Items listed in a dataset

● ● ● ●

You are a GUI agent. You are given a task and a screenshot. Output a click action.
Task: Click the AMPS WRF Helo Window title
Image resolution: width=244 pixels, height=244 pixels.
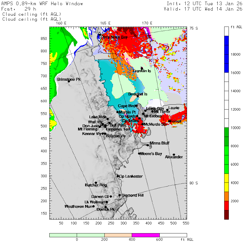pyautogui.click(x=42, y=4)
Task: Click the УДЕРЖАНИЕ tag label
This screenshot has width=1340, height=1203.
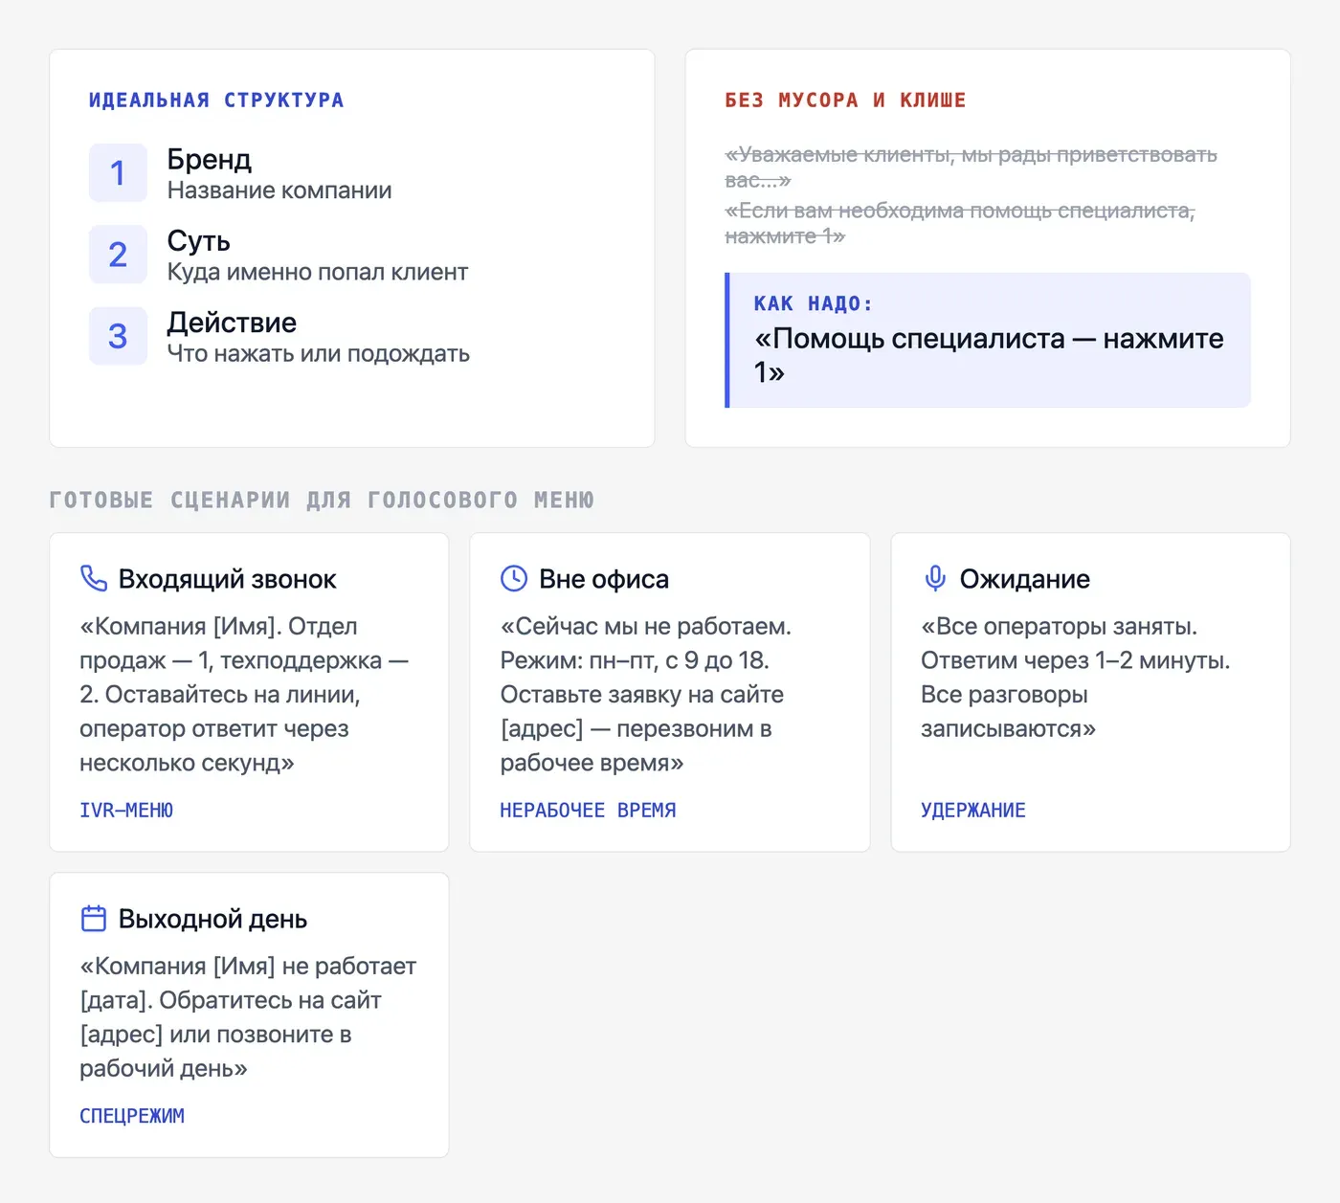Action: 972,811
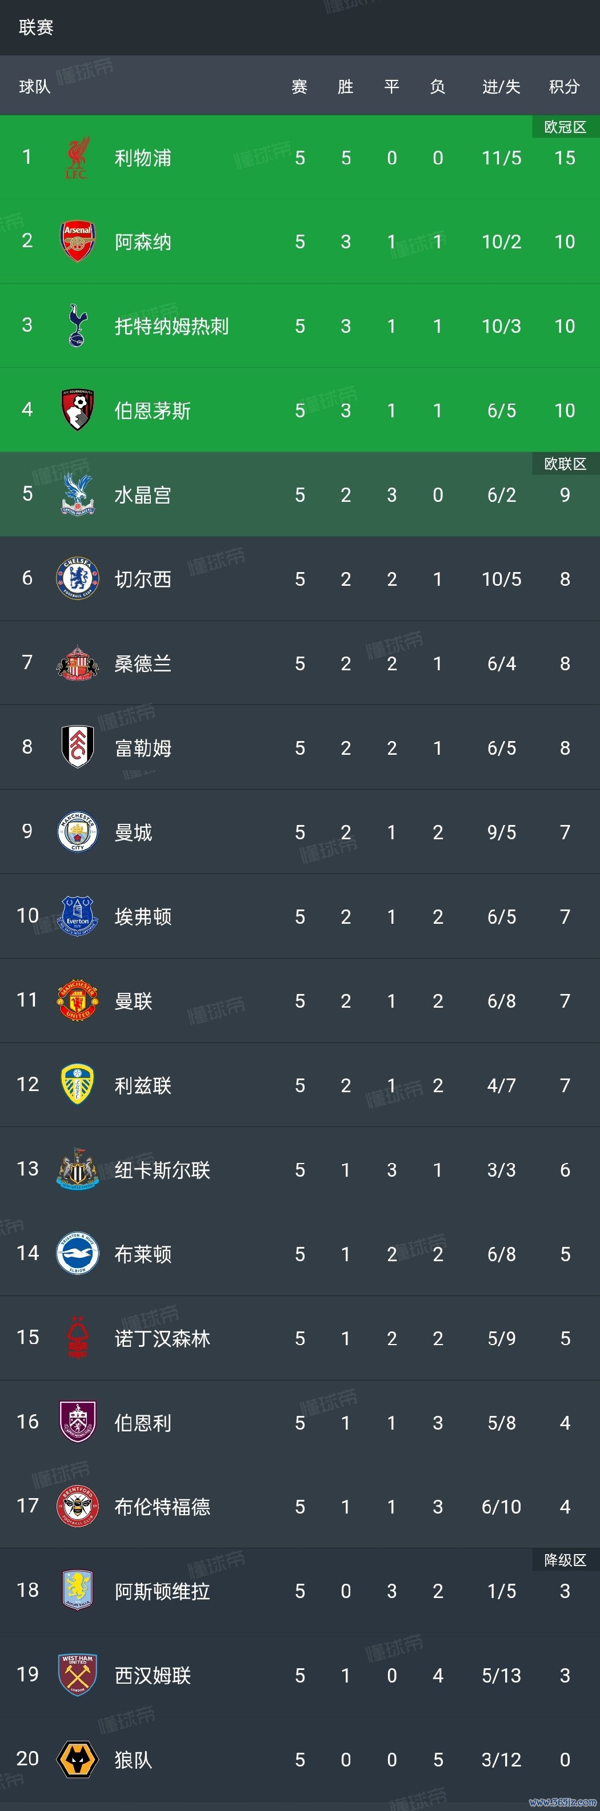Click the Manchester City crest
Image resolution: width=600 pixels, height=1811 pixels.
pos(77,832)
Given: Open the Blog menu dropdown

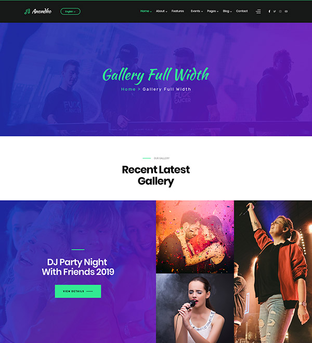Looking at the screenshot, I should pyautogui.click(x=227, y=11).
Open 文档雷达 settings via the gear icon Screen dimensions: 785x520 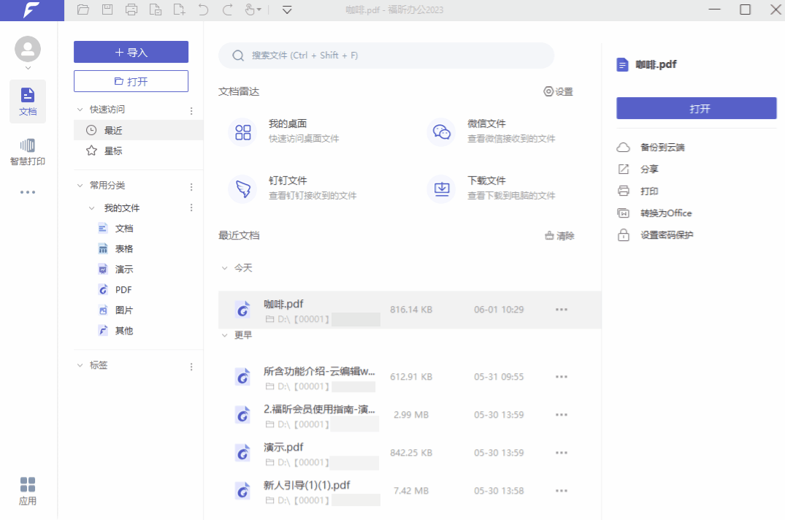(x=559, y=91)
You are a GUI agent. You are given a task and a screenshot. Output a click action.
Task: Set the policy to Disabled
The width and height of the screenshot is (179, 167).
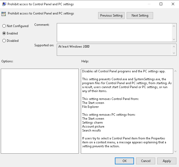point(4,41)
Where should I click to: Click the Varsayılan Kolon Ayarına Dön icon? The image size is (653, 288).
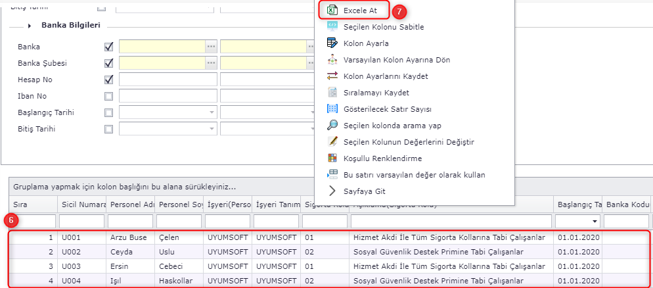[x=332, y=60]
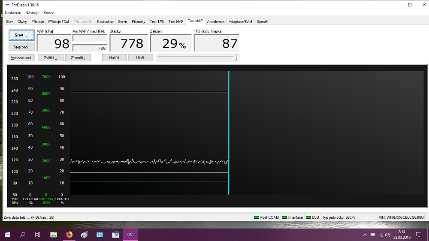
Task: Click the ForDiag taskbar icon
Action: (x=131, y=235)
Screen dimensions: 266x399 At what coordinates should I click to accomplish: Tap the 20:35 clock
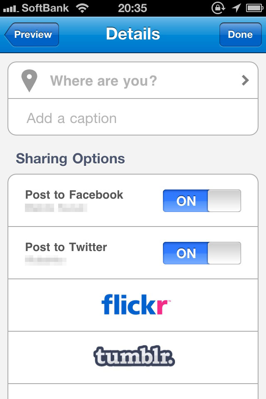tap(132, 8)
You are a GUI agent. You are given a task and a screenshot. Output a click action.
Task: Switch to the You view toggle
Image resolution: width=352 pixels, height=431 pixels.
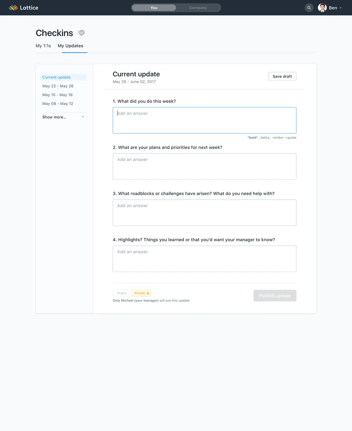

● ● ● ●

* _THE TASK_: Repeat, with no pictures, each line from the beginning of the data through the line containing "Task: Click the УДЕРЖАНИЕ tag label", inclusive.

* _COMPLETED TASK_:
You are a GUI agent. You are given a task and a screenshot. Output a click action.
Task: Click the AMPS WRF Helo Window title
Image resolution: width=244 pixels, height=244 pixels.
pyautogui.click(x=42, y=4)
Task: Click the УДЕРЖАНИЕ tag label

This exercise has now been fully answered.